The other busy time is in May when his ewes are inseminated via artificial insemination under the direction of an Iowa-based veterinarian who is a nationally recognized expert in the field. It takes a team 11 people working together in precision to perform the intricate procedure on the 700 ewes.

Valera, a big-picture guy, considers himself the “traffic controller,” keeping his businesses and employees moving forward in what is basically a 365 days-a-year enterprise.  Over the last two decades, Valera has grown and expanded his farming business, piling venture upon venture as he and his wife Sandy Valera, a crop consultant with Grow West Geyserville, raise their family in Healdsburg.

The couple has two daughters, Della, 10, named for Valera’s maternal grandmother Della Bastoni Foppiano, and Catherine, 6.  The Valera daughters attend St. John’s Catholic School in Healdsburg and are members of the Lytton Springs 4-H Club.

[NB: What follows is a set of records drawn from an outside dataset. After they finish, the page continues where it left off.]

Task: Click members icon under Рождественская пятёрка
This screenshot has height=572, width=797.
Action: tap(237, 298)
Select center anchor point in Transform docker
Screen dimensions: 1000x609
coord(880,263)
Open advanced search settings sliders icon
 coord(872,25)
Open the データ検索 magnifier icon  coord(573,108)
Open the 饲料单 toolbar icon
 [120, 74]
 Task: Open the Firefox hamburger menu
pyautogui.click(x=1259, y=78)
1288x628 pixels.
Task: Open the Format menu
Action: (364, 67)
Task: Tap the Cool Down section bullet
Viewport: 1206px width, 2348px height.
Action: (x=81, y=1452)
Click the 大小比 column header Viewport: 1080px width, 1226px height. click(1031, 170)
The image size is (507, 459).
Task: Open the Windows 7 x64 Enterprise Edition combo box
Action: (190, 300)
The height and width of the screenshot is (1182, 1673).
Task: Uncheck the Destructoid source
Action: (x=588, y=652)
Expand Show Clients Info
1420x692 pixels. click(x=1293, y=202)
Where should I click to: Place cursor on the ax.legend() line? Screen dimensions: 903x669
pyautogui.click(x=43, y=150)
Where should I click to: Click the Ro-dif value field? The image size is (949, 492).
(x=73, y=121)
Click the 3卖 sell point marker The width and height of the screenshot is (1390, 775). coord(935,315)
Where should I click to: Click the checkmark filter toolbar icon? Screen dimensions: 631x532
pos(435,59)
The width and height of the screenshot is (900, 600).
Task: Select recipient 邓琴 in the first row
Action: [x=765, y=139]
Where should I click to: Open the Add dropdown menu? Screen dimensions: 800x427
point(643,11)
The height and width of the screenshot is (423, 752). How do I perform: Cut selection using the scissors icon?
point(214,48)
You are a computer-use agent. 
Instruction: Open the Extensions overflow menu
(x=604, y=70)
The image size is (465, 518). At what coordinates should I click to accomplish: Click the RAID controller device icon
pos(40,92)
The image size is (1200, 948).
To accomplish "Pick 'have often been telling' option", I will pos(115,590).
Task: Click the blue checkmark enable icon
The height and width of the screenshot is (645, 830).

Valera knows the tremendous value of 4-H and FFA for young people and is a big supporter of the programs.  For years he has been donating project lambs to low-income students, mostly children of farmworkers, in the Central and Sacramento valleys.

“These kids can’t afford $400 for a lamb. I want them to have the opportunity to experience agriculture and get a taste of  what it’s like to raise an animal for the fair,” said Valera. “I believe it’s one more way to provide exposure to farming so they might consider a career in agriculture.”

Valera donates 100 lambs each year to students throughout California. This year, Valera reached out to retired educator Steve Olson of Santa Rosa about donating lambs to Sonoma County students who would otherwise not be able to raise a lamb for the fair. Olson heads the Jamison Merit Awards, an endowment fund that provides grants to ag students at Santa Rosa and Elsie Allen high schools to assist in purchasing hogs, lambs and goats to raise for the Sonoma County Fair. A countywide program offers grants of $1,000 to purchase project steers for the fair.

Olson said Valera’s generous donation of project lambs has the potential for changing lives in a good and positive way. He has seen it happen over his decades in agriculture education.

“When an FFA member decides to embark on a hands-on livestock project they are starting down a road to one of the most valuable educational experiences achievable while in high school,” said Olson, who taught high school agriculture before joining the agriculture department at Santa Rosa Junior College.

Unfortunately, said Olson, some students don’t have the financial resources to buy and raise a project animal.

“That’s why breeders like Joe Valera and merit award grants like the ones provided by the J. Wesley Jamison Memorial Endowment are so important in starting students down the path of their agricultural education,” said Olson.

He hopes what Valera is doing will encourage other North Coast livestock breeders to donate project animals to worthy students in financial need.

Olson said the recipients of Valera’s lambs are FFA members Maria Santos and Kendall Stephenson, both of Santa Rosa High School, and Emma Vega of Elsie Allen High School.  The students will be guided by their agriculture teachers in raising the lambs and entering them in the Sonoma County Fair, Aug. 3-13.

Meanwhile, Valera will be at the fair with his daughter Della who shows lambs from the family flock. As a fierce competitor himself going back to his 4-H and FFA days, Valera takes a keen interest in seeing how the lambs he sells and donates turn out for their debut in the showring.